The result should be the listing below, restated exactly, with its pictures left out.

**** Data listing

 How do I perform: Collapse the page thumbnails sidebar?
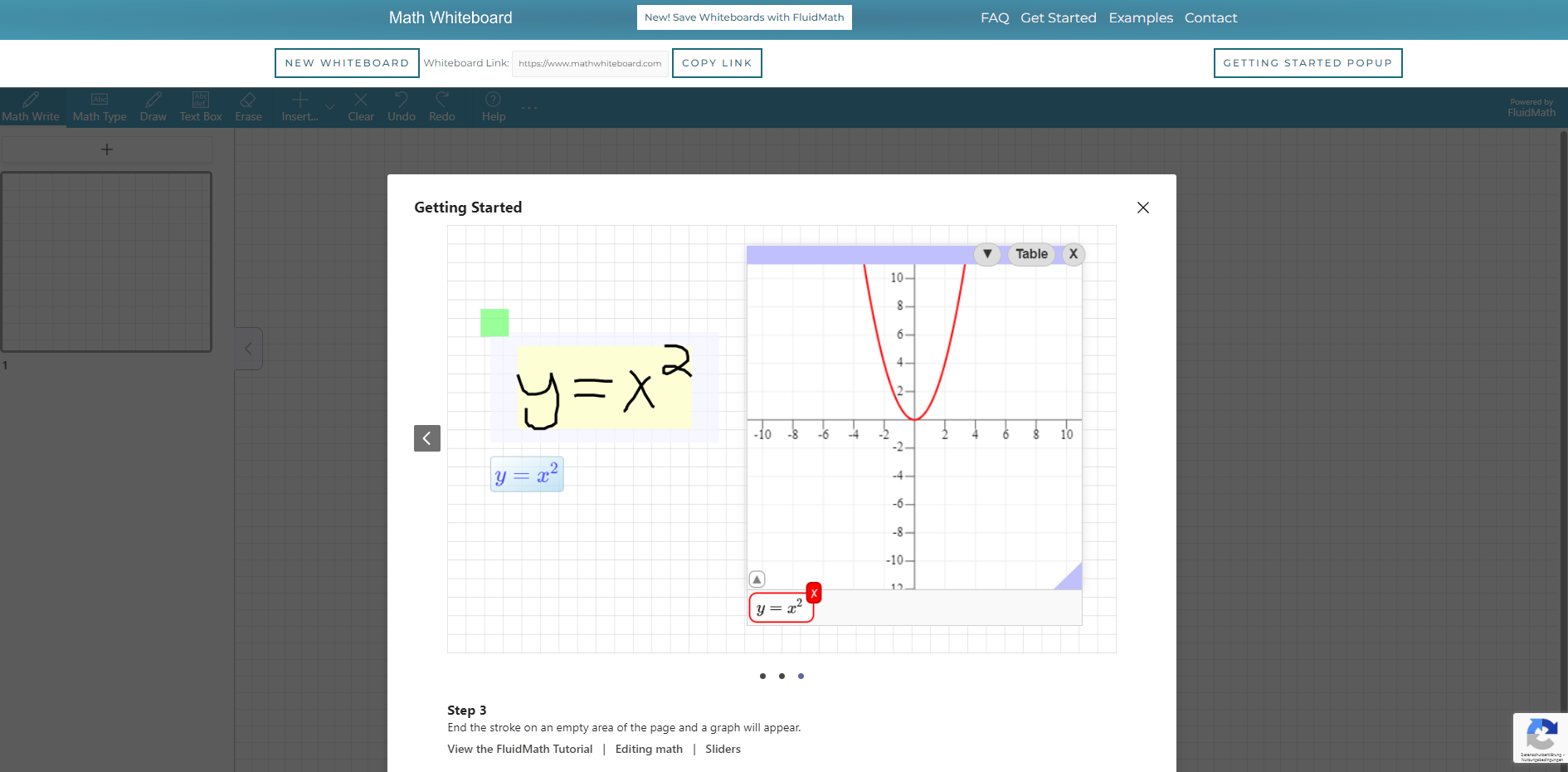248,349
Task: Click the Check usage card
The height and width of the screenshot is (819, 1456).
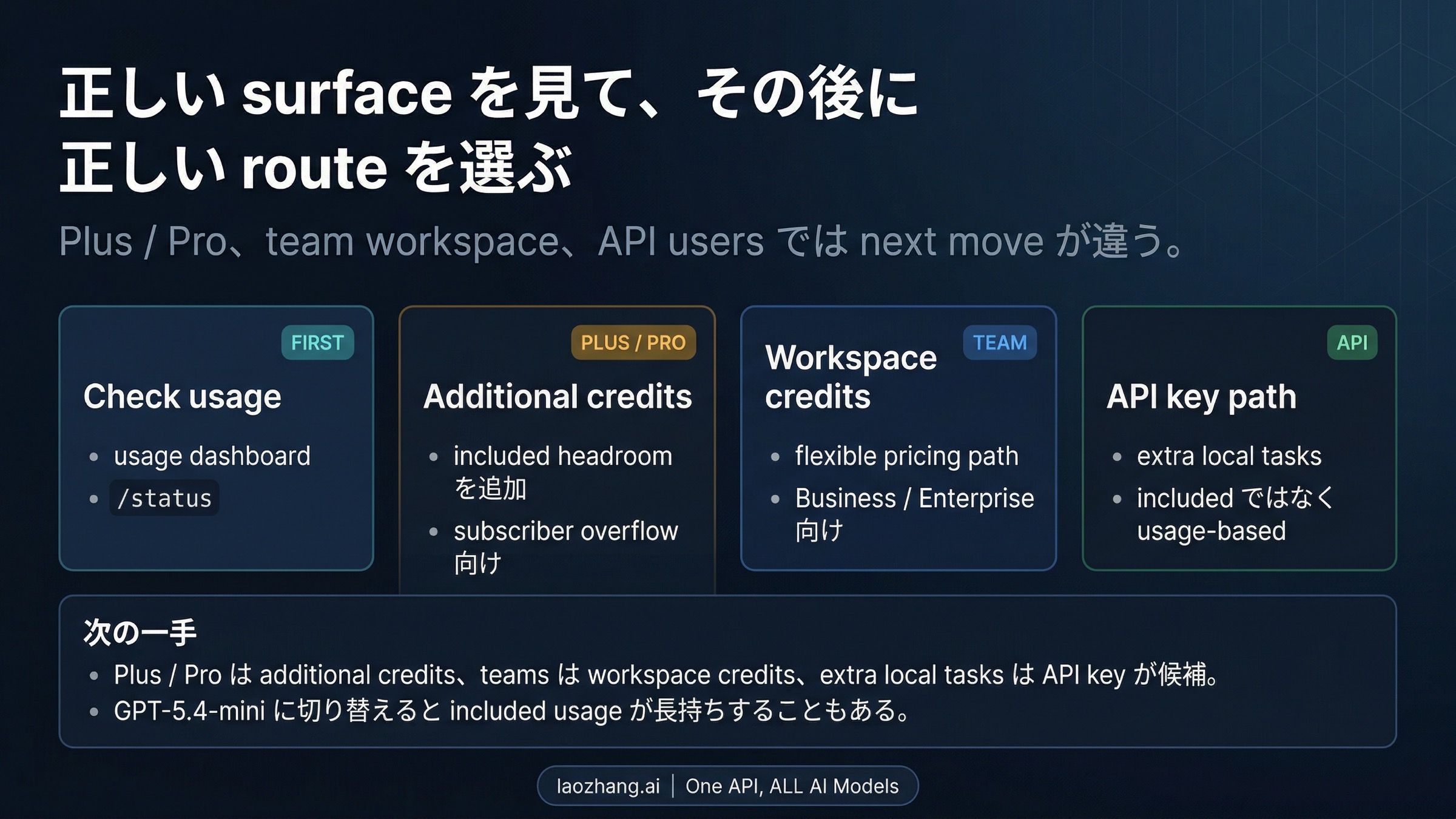Action: 215,437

********

Solution ->
 How do I perform: Collapse the page thumbnails sidebar?
248,349
Task: Click the Check usage card
The height and width of the screenshot is (819, 1456).
Action: 215,437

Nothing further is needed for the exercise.